With Democrats picking up seven or eight seats, that means the pledge guides fewer than the 218 members needed for a majority. In the Senate, where Republicans lost two seats, just 39 members of the chamber are pledge-signers, according to the group’s records. That is a drop from 238 members of the House and 41 senators  who committed to the pledge at the start of the 112th Congress.

Norquist’s diminished clout could have ramifications during intensifying negotiations over the so-called “fiscal cliff” and a grand bargain on taxes, spending and entitlements that leaders in both parties want to strike in the coming months.
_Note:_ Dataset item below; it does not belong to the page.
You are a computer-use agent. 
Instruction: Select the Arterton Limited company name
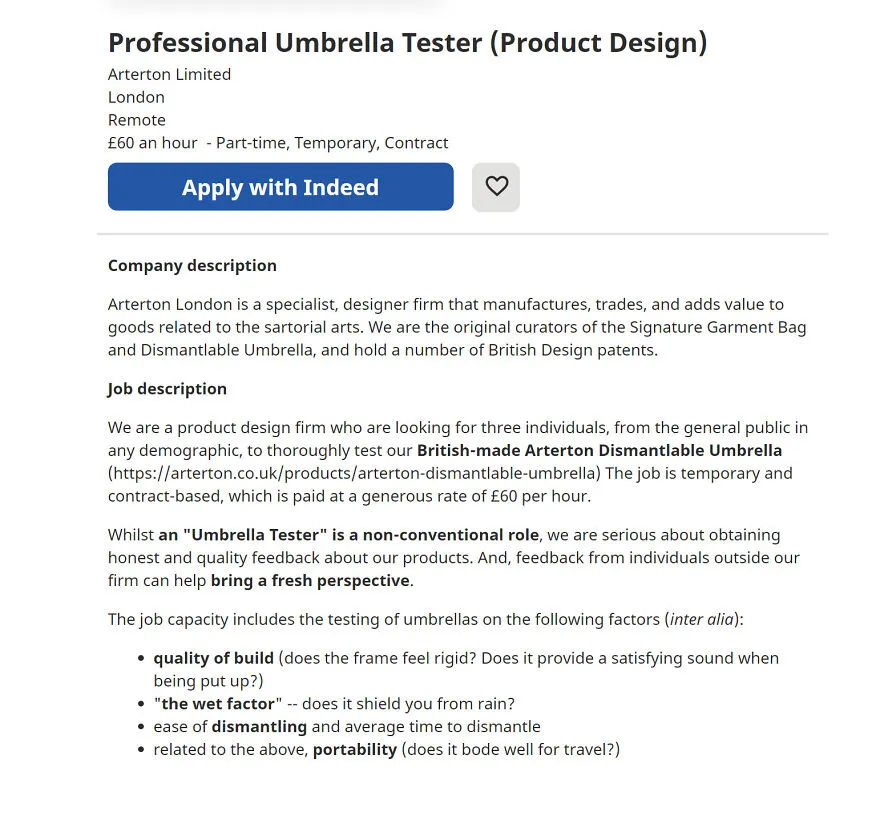click(169, 75)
In the wake of President Obama’s reelection, House Speaker John Boehner (R-Ohio) has said Republicans could accept a deal that includes new revenue under certain conditions. Legislation that increases overall federal revenue could violate the pledge, which forbids its signers from supporting increases in the marginal income tax rate or the elimination of deductions and loopholes that are not offset with tax cuts elsewhere.

Some of the comments from incoming Republican freshmen who refused to sign the pledge are interesting:

“I don’t want to sign a pledge that’s going to tie my hands,” Ted Yoho, a GOP congressman-elect from Florida, told The Hill. “I need free rein to do what I think is right for the people in my district and the country.”

Yoho is no fan of taxes, calling them “a necessary evil, it appears.” He said one reason he did not sign the pledge was that he had never met Norquist. “To sign a pledge to somebody that’s not a member of Congress or part of my constituency, I don’t think would be very prudent,” Yoho said.

Susan Brooks, a newly elected Republican from Indiana, offered a similar explanation on the campaign trail, spokeswoman Dollyne Pettingill Sherman said. “She just took the position that she was not going to sign pledges,” she said. “That doesn’t mean she’s for tax increases. She’s not. She was very clear about it.”

(…)

At the height of deficit talks in 2011, Norquist faced criticism from some Republicans who said they did not feel bound by a pledge many of them took years ago when they first ran for the House. Returning Republican Reps. Mike Simpson (Idaho), Howard Coble (N.C.), Jeff Fortenberry (Neb.) and Scott Rigell (Va.), among others, all disavowed the commitment. A pledge-signer in the Senate, Tom Coburn (Okla.), also publicly battled with Norquist.

I noted on Sunday that the election results had placed Republicans in a bind on the tax issue and that they had a choice ahead of them to either stick with the Norquest view of politics or to accept the reality of their reduced bargaining position, and the seriousness of the situation we face, and make a deal that includes tax increases in some form or another. Last week, Speaker Boehner already approached that issue in his post-election press conference when he said that his party might be willing to accept revenue increases that weren’t actual increases in tax rates, which suggests an approach that limits deductions for high income earners in a manner similar to what Mitt Romney was proposing during the election.  Bill Kristol went far further than Boehner on Sunday when he said that Republicans shouldn’t live or die on the issue of an increase in the marginal tax rate for wealthy people. Because of all of this the sense is building among many in Washington, that a budget deal that includes tax increases in some form may be far more politically possible than anyone had thought it could be before the election.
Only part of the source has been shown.